Aplicação de redes neurais artificiais na identificação de insuficiencia cardíaca utilizando análise sonora da voz

Detalhes bibliográficos
Ano de defesa: 2021
Autor(a) principal: Firmino, João Vitor Lira de Carvalho
Orientador(a): Não Informado pela instituição
Banca de defesa: Não Informado pela instituição
Tipo de documento: Dissertação
Tipo de acesso: Acesso aberto
Idioma: por
Instituição de defesa: Universidade Federal da Paraíba
Brasil
Engenharia Mecânica
Programa de Pós-Graduação em Engenharia Mecânica
UFPB
Programa de Pós-Graduação: Não Informado pela instituição
Departamento: Não Informado pela instituição
País: Não Informado pela instituição
Palavras-chave em Português:
Link de acesso: https://repositorio.ufpb.br/jspui/handle/123456789/24500
Resumo: Heart failure is a disease that disables the heart from properly pumping blood to nourish the entire body. Currently, the main diagnostic methods for this pathology are performed clinically through the measurement of B-type natriuretic peptide (BNP). As cardiovascular diseases are the main causes of premature death, the development of new technologies to identify these diseases is of great importance. Thus, this research presents the development of an identification system for the vocal distortions caused by heart failure in an individual. For the development of the software, the voices of 142 individuals were collected, separated by sex and age. Among these 142, 84 voices of people already diagnosed with heart failure were collected at the Heart Institute of Sao Paulo University (INCOR – USP) and at the Metropolitan Hospital of Joao Pessoa. On the other hand, the voices of the other 58 healthy individuals were collected in an extra-hospital environment.

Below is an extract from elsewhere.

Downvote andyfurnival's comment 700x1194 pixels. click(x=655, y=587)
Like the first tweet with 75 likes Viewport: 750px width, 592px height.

Furthermore, the device used for recording the voices was the PX440 digital audio recorder, produced by Sony. To analyze the collected data, the following techniques were applied to extract and select the characteristics of the signals: statistical analysis, fast Fourier transform, discrete wavelet transform and mel-cepstral analysis. By using these techniques, it was selected features to feed the artificial neural networks (ANNs) developed for each sex. Using the established architectures of the networks, an overall efficiency of 96.7% was achieved for both ANNs. In order to guarantee the usability of the created system, a computer application was developed. Using this software, values of 91.86%; 88.1% and 92.1% were obtained in the calculation of accuracy, sensitivity and specificity, respectively. Therefore, the heart failure identification system showed promising results that need to be further studied in order to improve the developed tool.